How fun is it to explore? As data scientists, we are all about discovery and interacting with data. Folium allows you and your audience to explore data with interactive maps, and it is quick and simple to set up.

Folium is a python library that allows you to combine the amazing data wrangling libraries of python and the beautiful mapmaking abilities of Leaflet.js. With just a few lines of code in your IPython Jupyter Notebook, you can produce eye-catching interactive maps to help your audience explore your data in a visual and geographical way. While this powerful tool lets you go deep to make really amazing presentations, I’m just going to get you started.

We will be using data from the City of Los Angeles detailing the locations and some information about local farmer’s markets. Crucially it includes latitude and longitude information that we can use to plot markers.
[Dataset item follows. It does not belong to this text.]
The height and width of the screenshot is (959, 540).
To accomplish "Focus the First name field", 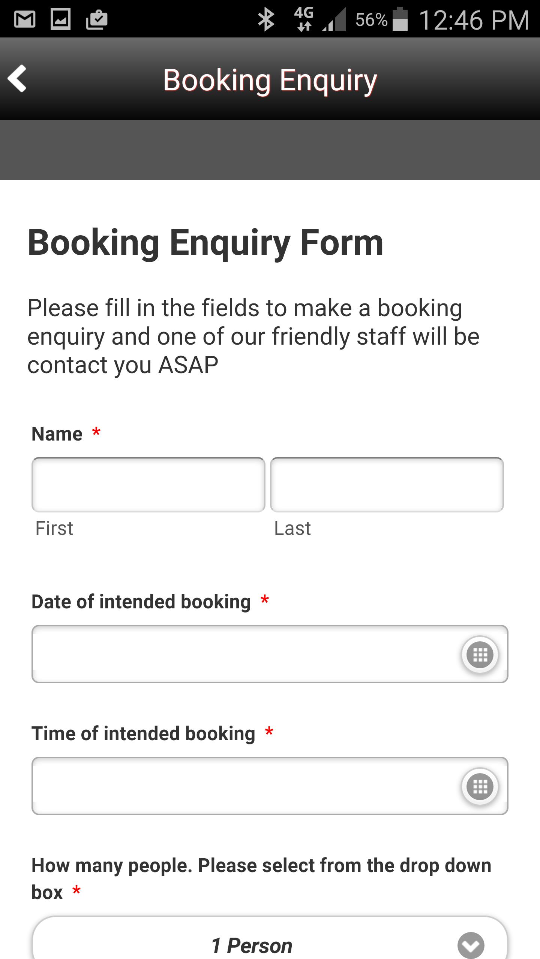I will pos(149,485).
We will also use the hours information, organization name, and contact information to create informative markers for our users to explore.

Folium can be downloaded using !pip install folium . We will start by loading our modules (Yay, Pandas!) and downloading and preparing our data.

Now let’s see how easy it is to create a beautiful, interactive map in Folium! In just these two lines of code Folium will create a map centered on the latitude and longitude you in the first argument, and at the zoom scale you pass as the second. Folium maps cannot yet be easily embedded in Medium articles, but you’ll have to take my word for it (or try it yourself) that you can move the map and zoom in and out. Since Folium uses the Leaflet.js map, it will add and remove detail as you zoom, right down to streets and buildings, or up to continents!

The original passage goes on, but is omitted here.